Indian palaeontologists discovered the Vastan lignite mine, operated by the Gujarat Industries Power Company Limited, by chance. Bandana Samant, currently a lecturer in geology at Banaras Hindu University, was the first researcher to work in the region. “My PhD work was on another nearby mine, at Rajpardi,” she says. Samant, who was subsequently at Nagpur University, passed on the material collected to Prof. Sunil Bajpai, a palaeontologist at the Indian Institute of Technology, Roorkee. The samples that she and Bajpai studied came from boreholes dug for initial prospecting of the lignite mine and yielded a rich collection of fish earbones. That was in 1994.
Since then, Bajpai and his team have been scouring the area. Along with his student Vivesh Kapur, he discovered the first vertebrate fossil in the Vastan lignite mine. These fossils were the oldest known remains of gobies, a family of small fish that now includes the largest number of species. Subsequently, Bajpai and his team uncovered scores of dental remains, skulls and bones of various mammals from Vastan, including early representatives of primates, hoofed mammals distantly related to modern horses and possible opossums (animals with pouches). Among non-mammalian species were lizards, frogs and snakes. All these belonged to an early Eocene era — which is closer to 54 million years ago.
Sahni and his collaborators from India and abroad have also been reporting remarkable discoveries independently from Vastan.
“The area is still under investigation and the potential is huge,” Bajpai told KnowHow. Bajpai’s team has so far discovered over 20 new mammals, including hitherto unknown ancestors of horses, from Vastan.
“Vastan is a delight for palaeontologists because the remains we excavate there belong to an era when India was still an island surrounded by oceans from all sides,” says Sahni. It will help us understand more about the animals that originally inhabited India, he adds.
“It provides us an excellent tool to evaluate the ‘Out-of-India’ hypothesis,” says Bajpai. The theory postulates that several animal and plant groups that originated in India — actually the former supercontinent Gondwanaland — moved to different geographic locations as the Indian plate began colliding with the Asian plate, thus giving rise to the Himalayas.
Consider this, for example. Bajpai and his team established the existence of Cambaytheres — distant ancestors of the modern horse — in India on the basis of fossils collected from Vastan two years ago. These animals may be slightly younger than the ones that existed in the northern hemisphere, but the scientists found that they are primitive in several dental characters. “The age of a fossil is only one of the factors in deciding where a particular lineage of animals first originated, the other prominent aspect being how evolved the species is in morphological features,” observes Bajpai.
There is yet another factor that makes Vastan a unique hunting ground for palaeontologists: buried deep in its layers of brown coal are remains of not just land animals but marine organisms too. Situated very close to the Gulf of Cambay in the Arabian Sea, Vastan was once said to be a marshy swamp home to a variety of animals.
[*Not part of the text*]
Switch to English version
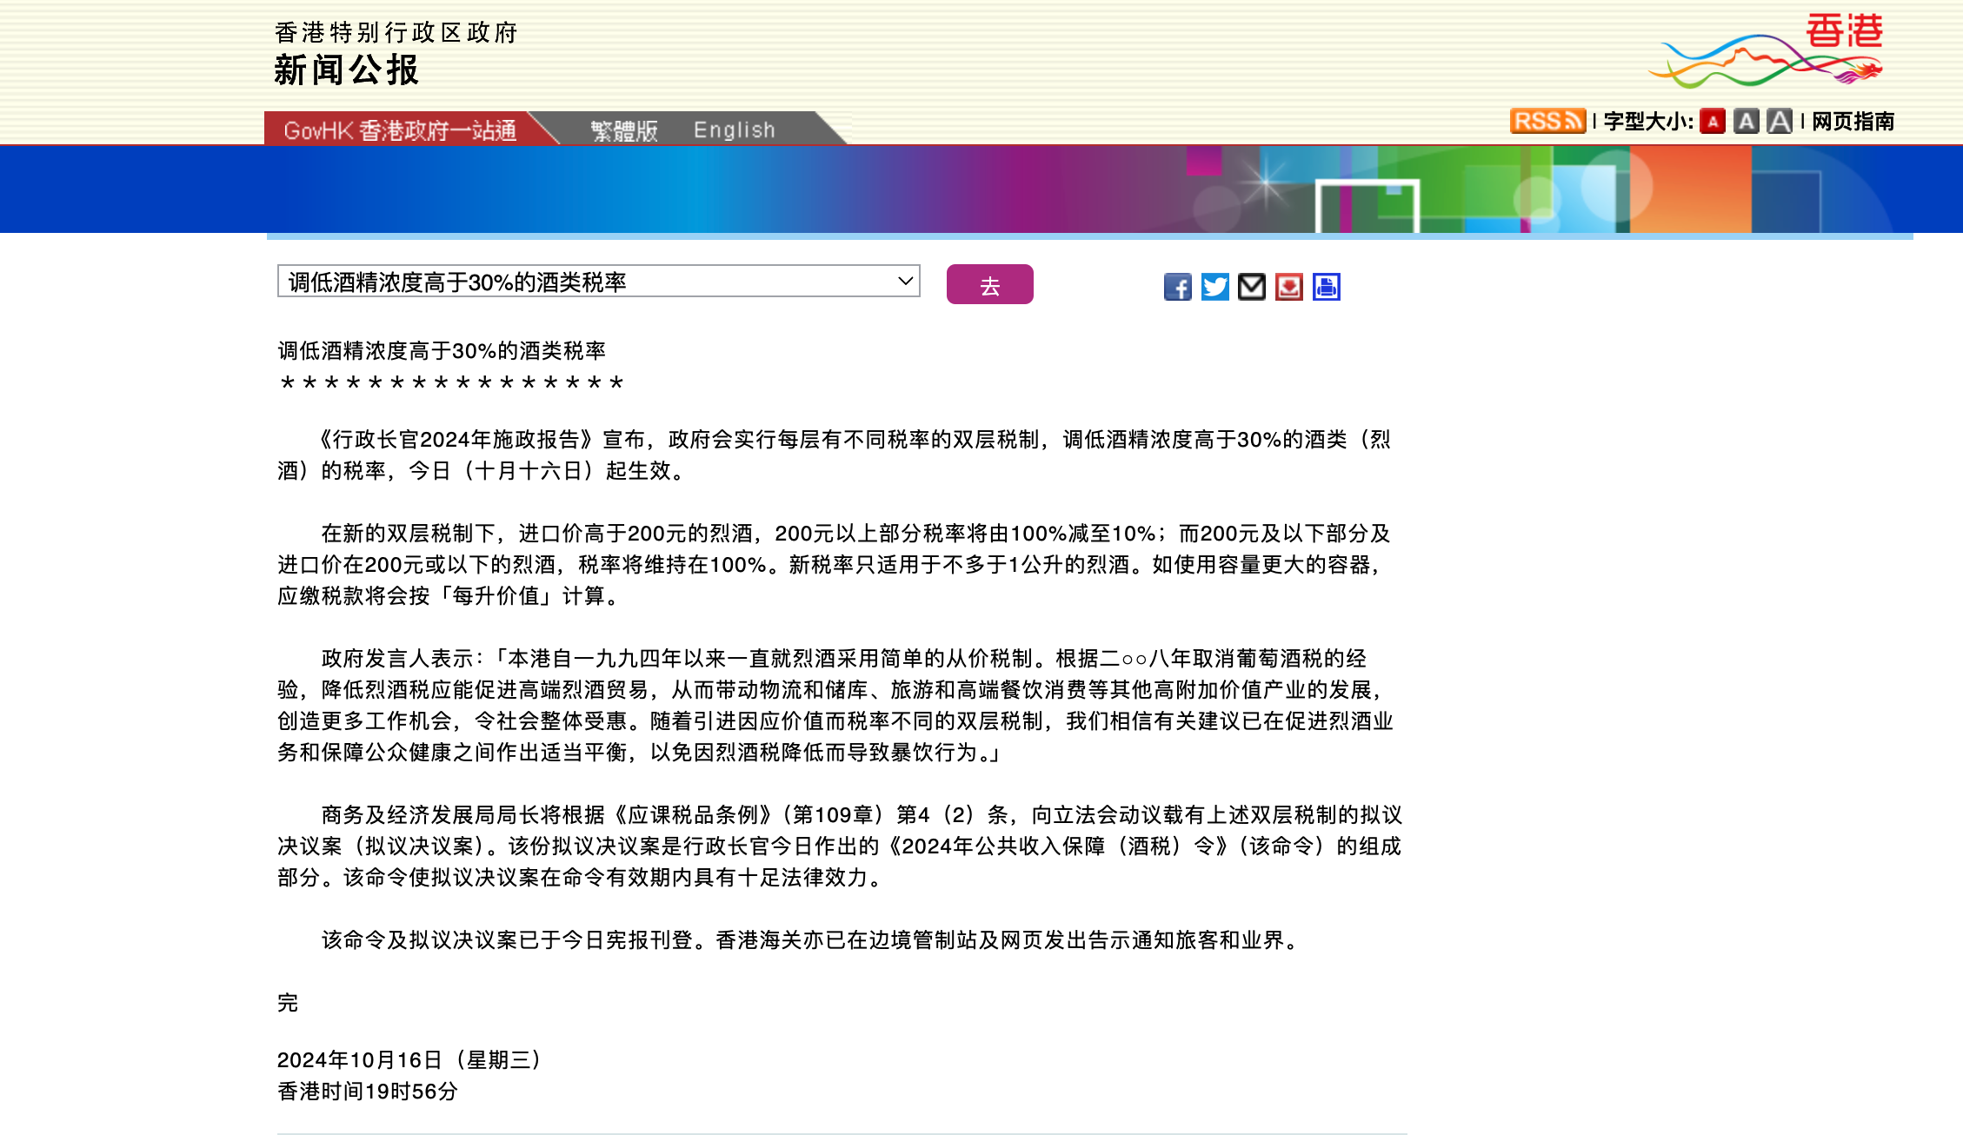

“One of the major factors that played a critical role in making it a rich repository of fossils is a slow and steady sedimentation rate, which led to the proper burial of dead animals without much decomposition,” says B.N. Tiwari, a scientist at the Wadia Institute of Himalayan Geology, Dehradun, who is a collaborator of Bajpai.
All fossil hunters working in Vastan agree that the place may spring many more surprises. No wonder it continues to attract bone collectors from faraway countries like Belgium, the Netherlands and Sweden.